Requires Python 3.9+.

API key permissions

The API key must have the Project Read Only role on each project being checked. This provides read access to deployments, measurements, alerts, agents, backup status, and Performance Advisor data.

No write permissions are required. The tool never modifies any Ops Manager configuration.

If the API key lacks sufficient permissions, affected sections will report a RED status with a message indicating which permission is missing.

Usage

export OPS_MANAGER_USER=your-public-key
export OPS_MANAGER_API_KEY=your-private-key

om-health-check --om-url https://ops-manager.example.com --project "My Project"

Options

Flag Required Description
--om-url Yes Ops Manager base URL
--project Yes Project name (repeatable for multiple projects)
--cluster No Cluster name filter; omit to check all clusters in the project(s)
--format No txt (default), json, html, or comma-separated (e.g. txt,html)
--config No Path to YAML config file for threshold overrides

Output formats

  • txt — plain text, suitable for pasting into incident tickets
  • json — machine-readable, for downstream tooling or dashboards
  • html — self-contained HTML with color-coded status and collapsible sections

Examples

Check all clusters in a project:

om-health-check --om-url https://om.example.com --project "Production"

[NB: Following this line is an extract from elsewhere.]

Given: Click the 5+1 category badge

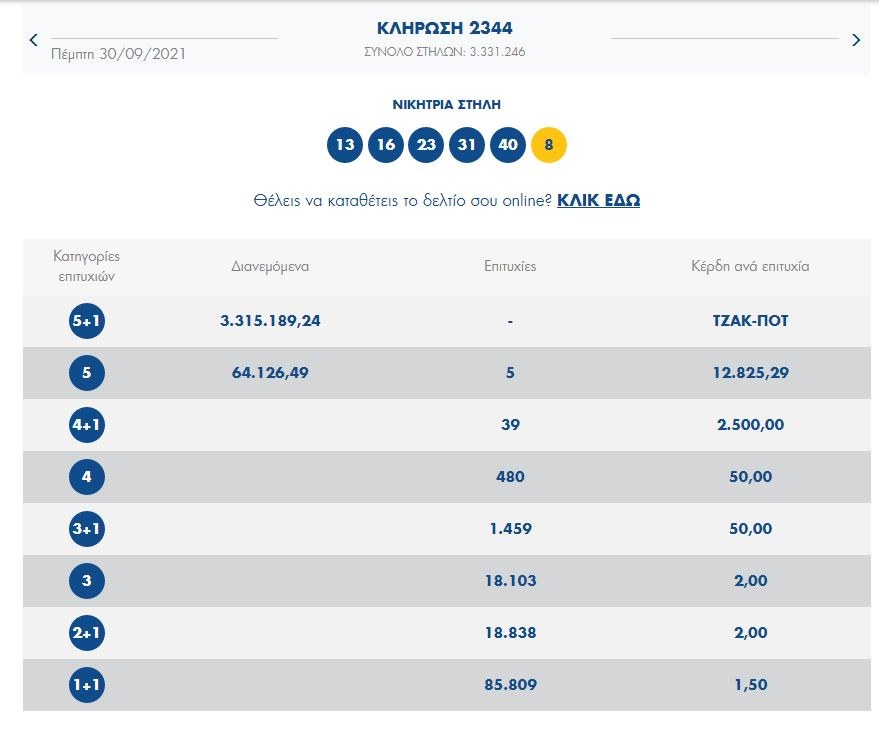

Check a specific cluster across two projects, output as text and HTML:

om-health-check --om-url https://om.example.com \
  --project "Production" --project "Staging" \
  --cluster "rs0" \
  --format txt,html

Threshold configuration

Every metric has a default threshold. To override defaults, create a YAML config file.

The tool looks for config in this order:

  1. Path passed via --config
  2. OM_HEALTH_CHECK_CONFIG environment variable
  3. ~/.om-health-check.yaml

Only metrics you want to change need to be specified. Unspecified fields retain their defaults.

thresholds:
  CONNECTIONS:
    red: 30000
    warn: 25000
  SYSTEM_NORMALIZED_CPU_USER:
    red: 90.0
    mode: "or"
  DISK_PARTITION_LATENCY_READ:
    red: 15.0
    warn: 8.0

See examples/all-thresholds.yaml for a reference file listing every metric with its built-in defaults — copy, subset, and edit to produce a custom config.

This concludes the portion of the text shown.